**Exercise aim**
Nothing besides a number belongs in the answer, which is how many lines of the listing contain the string "Websites".

·····

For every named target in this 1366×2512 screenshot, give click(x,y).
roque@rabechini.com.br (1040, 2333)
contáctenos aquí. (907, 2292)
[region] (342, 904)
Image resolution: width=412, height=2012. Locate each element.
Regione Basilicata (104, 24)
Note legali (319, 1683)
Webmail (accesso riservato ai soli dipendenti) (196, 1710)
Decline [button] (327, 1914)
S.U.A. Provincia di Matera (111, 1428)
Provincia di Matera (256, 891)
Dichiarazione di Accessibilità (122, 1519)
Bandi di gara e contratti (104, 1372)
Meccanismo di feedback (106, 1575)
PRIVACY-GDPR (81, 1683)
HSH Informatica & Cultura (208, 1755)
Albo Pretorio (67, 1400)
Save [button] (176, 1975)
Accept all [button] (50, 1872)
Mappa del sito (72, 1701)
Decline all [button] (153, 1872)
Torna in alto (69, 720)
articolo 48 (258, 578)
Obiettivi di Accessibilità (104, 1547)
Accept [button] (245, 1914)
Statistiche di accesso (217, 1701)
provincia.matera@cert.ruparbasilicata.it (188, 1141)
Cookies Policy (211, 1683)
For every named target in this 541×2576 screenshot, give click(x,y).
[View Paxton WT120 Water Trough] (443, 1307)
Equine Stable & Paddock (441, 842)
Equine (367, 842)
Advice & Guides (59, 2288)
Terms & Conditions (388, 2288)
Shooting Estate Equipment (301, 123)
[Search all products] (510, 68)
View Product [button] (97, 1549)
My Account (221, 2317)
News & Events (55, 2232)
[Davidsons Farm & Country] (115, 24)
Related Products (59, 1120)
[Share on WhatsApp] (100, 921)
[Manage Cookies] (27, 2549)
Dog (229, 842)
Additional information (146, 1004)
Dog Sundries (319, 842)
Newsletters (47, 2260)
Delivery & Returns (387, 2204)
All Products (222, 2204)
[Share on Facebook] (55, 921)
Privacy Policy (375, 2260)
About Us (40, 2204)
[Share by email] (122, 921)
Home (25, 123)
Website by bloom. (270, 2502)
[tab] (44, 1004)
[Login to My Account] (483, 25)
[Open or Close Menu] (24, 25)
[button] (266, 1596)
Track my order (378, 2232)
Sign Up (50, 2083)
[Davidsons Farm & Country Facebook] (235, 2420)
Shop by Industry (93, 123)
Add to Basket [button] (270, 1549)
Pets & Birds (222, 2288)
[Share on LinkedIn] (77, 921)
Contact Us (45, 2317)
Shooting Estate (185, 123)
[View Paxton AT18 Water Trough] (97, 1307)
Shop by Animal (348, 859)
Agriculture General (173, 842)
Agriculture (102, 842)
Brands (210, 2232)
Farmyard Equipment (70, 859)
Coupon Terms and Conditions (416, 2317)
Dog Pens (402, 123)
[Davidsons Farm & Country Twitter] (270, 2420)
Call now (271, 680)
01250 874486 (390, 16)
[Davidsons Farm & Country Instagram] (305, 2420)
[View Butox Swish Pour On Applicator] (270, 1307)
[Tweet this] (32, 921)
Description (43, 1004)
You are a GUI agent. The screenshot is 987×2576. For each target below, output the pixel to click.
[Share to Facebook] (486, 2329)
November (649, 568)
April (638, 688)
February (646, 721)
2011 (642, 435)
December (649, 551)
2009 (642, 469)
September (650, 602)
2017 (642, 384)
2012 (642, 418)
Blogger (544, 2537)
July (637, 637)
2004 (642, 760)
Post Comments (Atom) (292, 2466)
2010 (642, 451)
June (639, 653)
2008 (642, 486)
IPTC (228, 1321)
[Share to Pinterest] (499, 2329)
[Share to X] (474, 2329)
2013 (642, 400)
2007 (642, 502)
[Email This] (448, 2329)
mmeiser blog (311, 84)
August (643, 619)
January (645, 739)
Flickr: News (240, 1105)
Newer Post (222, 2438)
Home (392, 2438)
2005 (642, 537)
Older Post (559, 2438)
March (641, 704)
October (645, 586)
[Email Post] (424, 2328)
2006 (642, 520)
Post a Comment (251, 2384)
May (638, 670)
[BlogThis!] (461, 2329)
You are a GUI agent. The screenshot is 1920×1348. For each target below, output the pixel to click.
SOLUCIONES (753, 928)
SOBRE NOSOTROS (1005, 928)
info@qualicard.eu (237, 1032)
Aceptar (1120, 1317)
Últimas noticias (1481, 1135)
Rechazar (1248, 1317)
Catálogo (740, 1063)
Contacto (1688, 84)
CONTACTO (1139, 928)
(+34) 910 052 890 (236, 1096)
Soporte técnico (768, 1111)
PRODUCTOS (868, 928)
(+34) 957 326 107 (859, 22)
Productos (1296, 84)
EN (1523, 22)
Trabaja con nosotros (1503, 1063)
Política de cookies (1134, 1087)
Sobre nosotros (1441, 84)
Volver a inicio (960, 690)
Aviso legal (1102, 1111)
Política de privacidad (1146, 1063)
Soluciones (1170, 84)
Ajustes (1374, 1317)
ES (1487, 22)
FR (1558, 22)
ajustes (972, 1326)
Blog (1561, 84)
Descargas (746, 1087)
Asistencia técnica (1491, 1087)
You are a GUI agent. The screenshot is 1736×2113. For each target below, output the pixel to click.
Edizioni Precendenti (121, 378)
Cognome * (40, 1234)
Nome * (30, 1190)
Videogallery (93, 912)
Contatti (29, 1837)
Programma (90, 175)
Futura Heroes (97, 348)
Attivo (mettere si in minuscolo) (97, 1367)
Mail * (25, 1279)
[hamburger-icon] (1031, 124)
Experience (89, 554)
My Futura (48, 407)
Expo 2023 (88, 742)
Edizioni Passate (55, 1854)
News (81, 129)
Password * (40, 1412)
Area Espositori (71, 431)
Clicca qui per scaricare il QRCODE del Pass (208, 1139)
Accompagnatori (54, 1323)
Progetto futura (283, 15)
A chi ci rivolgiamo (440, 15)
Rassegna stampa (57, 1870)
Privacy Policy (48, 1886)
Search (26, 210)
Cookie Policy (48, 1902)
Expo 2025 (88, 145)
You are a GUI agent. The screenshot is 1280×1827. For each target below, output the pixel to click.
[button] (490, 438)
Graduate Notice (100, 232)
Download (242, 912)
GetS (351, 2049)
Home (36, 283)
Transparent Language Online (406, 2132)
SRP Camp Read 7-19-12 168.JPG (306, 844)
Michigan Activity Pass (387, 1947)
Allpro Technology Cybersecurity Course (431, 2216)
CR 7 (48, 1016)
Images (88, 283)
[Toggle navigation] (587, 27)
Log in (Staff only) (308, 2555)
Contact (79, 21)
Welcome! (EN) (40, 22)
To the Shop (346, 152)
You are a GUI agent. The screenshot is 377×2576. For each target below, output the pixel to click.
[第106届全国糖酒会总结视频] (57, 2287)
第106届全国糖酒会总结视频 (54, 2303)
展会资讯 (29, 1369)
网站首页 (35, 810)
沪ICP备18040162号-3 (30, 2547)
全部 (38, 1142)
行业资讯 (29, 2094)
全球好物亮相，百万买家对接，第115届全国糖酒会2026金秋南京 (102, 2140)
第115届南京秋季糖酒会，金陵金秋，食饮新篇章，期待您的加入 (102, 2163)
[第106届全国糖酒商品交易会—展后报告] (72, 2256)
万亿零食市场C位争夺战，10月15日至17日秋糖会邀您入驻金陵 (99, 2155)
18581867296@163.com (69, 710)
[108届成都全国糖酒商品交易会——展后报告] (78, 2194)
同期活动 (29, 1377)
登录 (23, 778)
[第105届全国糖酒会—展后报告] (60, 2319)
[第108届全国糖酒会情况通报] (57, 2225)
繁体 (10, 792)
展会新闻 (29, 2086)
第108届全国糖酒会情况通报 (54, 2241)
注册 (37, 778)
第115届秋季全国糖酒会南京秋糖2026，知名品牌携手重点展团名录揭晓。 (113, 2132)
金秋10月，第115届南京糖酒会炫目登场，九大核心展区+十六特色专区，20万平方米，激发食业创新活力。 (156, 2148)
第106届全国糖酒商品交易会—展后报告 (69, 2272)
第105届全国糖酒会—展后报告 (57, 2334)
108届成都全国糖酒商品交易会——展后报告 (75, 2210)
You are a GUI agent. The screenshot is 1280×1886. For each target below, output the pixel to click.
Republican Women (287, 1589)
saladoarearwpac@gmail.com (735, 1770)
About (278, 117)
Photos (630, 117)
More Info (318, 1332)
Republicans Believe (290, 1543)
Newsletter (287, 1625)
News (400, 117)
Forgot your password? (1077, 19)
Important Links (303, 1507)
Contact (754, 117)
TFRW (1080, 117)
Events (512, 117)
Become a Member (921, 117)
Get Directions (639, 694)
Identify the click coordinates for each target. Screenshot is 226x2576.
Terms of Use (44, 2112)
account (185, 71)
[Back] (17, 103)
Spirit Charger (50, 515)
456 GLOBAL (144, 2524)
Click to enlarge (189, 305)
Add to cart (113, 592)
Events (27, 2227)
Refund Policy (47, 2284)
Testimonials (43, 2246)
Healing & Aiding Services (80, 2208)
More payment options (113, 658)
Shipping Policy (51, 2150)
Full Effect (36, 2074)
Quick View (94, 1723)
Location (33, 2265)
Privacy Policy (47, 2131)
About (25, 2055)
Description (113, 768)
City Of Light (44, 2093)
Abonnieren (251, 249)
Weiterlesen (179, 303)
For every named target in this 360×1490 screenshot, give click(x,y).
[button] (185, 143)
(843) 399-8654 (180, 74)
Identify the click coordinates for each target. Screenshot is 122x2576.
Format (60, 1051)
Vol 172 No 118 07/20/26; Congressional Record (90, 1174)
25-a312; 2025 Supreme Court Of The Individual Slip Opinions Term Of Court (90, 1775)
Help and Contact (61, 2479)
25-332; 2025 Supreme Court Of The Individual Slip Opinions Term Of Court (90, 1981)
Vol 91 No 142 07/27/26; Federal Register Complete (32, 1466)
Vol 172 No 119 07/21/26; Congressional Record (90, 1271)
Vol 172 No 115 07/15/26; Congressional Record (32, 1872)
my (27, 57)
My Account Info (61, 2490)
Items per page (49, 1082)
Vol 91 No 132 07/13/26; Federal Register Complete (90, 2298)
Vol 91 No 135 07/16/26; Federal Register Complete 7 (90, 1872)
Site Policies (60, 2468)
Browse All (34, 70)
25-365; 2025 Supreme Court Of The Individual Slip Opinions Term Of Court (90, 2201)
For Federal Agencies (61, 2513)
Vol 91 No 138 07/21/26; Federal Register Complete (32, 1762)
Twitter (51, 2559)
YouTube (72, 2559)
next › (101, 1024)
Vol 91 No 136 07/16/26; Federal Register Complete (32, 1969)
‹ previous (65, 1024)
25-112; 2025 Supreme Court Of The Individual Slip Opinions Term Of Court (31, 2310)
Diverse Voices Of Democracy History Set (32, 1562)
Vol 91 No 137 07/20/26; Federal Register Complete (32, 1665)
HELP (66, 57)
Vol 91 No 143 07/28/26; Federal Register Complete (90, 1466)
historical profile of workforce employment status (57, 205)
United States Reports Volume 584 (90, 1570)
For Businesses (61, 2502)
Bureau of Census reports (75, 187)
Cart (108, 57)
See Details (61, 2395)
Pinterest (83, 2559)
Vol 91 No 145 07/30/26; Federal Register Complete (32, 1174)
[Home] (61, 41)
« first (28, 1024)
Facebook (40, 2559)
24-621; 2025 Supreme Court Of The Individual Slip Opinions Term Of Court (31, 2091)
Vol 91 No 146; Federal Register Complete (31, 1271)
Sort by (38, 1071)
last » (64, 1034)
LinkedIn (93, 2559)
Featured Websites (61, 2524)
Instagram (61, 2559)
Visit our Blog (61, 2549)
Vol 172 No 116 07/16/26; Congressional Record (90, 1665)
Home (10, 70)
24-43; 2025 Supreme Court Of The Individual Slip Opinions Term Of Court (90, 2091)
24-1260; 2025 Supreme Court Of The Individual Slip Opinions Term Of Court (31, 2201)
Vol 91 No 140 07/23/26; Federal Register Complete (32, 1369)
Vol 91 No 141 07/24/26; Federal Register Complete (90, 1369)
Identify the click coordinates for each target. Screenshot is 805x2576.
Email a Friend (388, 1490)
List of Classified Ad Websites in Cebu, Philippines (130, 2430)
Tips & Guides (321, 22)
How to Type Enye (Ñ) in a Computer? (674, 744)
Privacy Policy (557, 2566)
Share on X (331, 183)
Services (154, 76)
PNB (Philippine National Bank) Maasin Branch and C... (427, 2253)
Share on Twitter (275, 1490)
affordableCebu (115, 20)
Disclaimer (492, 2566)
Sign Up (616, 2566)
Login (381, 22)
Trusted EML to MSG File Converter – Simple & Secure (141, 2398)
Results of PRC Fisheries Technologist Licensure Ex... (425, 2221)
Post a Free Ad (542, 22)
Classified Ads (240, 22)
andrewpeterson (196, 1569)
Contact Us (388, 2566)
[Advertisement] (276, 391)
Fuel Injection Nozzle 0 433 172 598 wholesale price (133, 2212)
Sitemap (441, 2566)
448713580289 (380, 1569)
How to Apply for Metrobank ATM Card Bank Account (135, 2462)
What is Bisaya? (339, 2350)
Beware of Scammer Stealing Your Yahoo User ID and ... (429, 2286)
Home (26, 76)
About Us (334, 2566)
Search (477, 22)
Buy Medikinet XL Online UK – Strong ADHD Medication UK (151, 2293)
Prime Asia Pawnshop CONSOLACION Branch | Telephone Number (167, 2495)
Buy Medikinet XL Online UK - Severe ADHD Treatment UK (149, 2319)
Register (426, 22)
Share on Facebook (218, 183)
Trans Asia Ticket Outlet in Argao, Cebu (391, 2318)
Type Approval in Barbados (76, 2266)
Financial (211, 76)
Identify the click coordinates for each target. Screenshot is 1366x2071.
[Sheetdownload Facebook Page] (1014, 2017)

·····

**Task output**
2